═══ DATA SHOWN
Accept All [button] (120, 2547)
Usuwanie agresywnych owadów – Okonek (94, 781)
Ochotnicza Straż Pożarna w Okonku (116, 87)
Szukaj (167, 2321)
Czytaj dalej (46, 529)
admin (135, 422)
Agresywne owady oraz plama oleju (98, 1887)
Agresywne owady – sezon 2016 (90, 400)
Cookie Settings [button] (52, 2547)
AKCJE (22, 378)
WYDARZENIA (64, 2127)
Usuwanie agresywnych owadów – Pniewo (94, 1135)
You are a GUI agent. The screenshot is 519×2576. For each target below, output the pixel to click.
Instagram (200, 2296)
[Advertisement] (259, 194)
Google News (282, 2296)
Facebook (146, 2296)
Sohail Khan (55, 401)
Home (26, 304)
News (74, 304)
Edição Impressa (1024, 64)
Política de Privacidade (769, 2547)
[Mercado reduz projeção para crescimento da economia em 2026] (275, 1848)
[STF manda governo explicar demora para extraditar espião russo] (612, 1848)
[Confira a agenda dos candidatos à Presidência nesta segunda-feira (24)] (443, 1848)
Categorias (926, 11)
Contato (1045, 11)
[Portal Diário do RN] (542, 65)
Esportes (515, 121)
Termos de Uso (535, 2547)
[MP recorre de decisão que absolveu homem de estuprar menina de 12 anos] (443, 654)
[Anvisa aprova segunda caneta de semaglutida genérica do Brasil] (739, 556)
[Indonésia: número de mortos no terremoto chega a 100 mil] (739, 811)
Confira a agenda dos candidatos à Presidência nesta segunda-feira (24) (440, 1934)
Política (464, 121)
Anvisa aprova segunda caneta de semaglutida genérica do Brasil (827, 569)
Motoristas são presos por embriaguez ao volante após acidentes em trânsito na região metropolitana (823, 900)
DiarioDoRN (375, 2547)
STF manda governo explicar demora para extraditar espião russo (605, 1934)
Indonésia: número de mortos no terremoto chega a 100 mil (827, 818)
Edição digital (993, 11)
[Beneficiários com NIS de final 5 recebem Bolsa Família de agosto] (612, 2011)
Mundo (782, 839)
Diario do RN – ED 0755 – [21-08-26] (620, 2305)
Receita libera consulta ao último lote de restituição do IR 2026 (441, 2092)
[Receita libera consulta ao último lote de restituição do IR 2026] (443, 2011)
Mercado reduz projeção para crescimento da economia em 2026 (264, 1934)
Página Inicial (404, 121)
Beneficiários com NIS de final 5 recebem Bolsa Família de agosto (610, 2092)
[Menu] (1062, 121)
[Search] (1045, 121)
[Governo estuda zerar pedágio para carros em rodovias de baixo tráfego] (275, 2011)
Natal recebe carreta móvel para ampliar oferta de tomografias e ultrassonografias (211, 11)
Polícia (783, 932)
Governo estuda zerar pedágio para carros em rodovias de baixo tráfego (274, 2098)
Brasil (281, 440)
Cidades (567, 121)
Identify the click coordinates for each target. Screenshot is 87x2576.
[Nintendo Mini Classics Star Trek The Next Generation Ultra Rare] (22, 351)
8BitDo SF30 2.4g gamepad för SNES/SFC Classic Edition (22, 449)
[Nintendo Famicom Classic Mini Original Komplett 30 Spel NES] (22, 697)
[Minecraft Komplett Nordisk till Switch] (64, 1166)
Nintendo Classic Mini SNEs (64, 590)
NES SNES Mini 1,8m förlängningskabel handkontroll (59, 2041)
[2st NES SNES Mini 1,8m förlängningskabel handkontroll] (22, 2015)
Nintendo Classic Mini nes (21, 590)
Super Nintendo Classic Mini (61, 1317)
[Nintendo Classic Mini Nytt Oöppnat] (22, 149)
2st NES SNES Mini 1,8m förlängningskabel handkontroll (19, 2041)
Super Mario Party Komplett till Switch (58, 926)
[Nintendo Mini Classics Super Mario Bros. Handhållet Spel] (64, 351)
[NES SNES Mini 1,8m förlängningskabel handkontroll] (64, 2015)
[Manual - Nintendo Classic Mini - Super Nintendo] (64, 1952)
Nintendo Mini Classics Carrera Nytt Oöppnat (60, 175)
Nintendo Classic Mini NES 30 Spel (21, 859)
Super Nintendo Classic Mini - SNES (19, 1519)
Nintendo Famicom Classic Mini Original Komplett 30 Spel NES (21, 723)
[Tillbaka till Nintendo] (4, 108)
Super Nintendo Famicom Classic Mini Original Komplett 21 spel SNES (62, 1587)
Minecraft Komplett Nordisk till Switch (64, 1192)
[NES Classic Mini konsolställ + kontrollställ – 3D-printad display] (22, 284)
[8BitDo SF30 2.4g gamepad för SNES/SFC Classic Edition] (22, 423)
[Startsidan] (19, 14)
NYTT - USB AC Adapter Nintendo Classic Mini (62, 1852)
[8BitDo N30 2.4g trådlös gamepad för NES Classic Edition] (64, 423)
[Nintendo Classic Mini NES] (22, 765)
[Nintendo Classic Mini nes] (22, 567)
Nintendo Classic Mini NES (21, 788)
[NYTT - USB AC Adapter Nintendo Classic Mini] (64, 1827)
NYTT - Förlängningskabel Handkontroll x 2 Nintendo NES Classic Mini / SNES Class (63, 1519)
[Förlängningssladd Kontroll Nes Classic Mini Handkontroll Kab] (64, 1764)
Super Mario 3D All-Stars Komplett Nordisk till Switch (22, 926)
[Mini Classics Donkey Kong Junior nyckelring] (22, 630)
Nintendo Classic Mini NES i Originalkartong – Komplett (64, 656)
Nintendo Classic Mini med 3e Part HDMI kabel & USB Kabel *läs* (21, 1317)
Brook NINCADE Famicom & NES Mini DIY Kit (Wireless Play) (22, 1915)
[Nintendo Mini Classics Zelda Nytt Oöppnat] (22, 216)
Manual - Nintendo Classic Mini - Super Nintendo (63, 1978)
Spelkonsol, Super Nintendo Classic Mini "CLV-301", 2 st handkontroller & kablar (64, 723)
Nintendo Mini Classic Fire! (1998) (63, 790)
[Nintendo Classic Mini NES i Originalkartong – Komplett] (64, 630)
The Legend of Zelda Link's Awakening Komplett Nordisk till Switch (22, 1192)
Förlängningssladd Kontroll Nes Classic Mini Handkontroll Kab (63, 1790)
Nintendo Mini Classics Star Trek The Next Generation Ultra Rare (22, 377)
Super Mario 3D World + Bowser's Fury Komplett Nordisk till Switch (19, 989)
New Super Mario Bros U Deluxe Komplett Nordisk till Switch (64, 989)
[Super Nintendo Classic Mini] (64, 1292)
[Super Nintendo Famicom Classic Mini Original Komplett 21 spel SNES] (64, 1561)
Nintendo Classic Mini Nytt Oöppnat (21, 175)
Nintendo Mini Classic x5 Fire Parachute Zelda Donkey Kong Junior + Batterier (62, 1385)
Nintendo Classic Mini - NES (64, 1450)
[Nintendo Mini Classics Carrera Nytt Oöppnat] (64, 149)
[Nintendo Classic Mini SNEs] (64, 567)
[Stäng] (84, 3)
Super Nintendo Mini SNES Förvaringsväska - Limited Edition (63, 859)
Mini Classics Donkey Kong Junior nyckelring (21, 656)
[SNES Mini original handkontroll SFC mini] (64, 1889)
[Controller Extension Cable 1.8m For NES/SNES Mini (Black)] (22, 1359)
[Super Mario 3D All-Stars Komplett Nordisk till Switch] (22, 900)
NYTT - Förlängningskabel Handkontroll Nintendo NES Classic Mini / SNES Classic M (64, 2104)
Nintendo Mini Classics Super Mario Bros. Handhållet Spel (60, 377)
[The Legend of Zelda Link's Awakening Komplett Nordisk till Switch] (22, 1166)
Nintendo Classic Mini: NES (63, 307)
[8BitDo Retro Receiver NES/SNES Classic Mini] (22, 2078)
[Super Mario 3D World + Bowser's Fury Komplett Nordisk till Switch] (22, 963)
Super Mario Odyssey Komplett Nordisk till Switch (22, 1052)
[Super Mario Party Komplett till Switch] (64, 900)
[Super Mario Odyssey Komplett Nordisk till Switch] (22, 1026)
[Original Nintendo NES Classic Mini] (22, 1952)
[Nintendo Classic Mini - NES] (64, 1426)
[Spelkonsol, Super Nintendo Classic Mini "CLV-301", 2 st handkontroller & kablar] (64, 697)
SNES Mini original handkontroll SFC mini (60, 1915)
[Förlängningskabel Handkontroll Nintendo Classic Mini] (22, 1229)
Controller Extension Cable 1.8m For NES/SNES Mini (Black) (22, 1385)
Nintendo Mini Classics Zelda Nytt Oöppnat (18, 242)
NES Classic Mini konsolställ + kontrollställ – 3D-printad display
══════
### EXERCISE AIM
Please show every line of the material that contains the string "Bowser".

### SOLUTION FOR THIS TASK
Super Mario 3D World + Bowser's Fury Komplett Nordisk till Switch (19, 989)
[Super Mario 3D World + Bowser's Fury Komplett Nordisk till Switch] (22, 963)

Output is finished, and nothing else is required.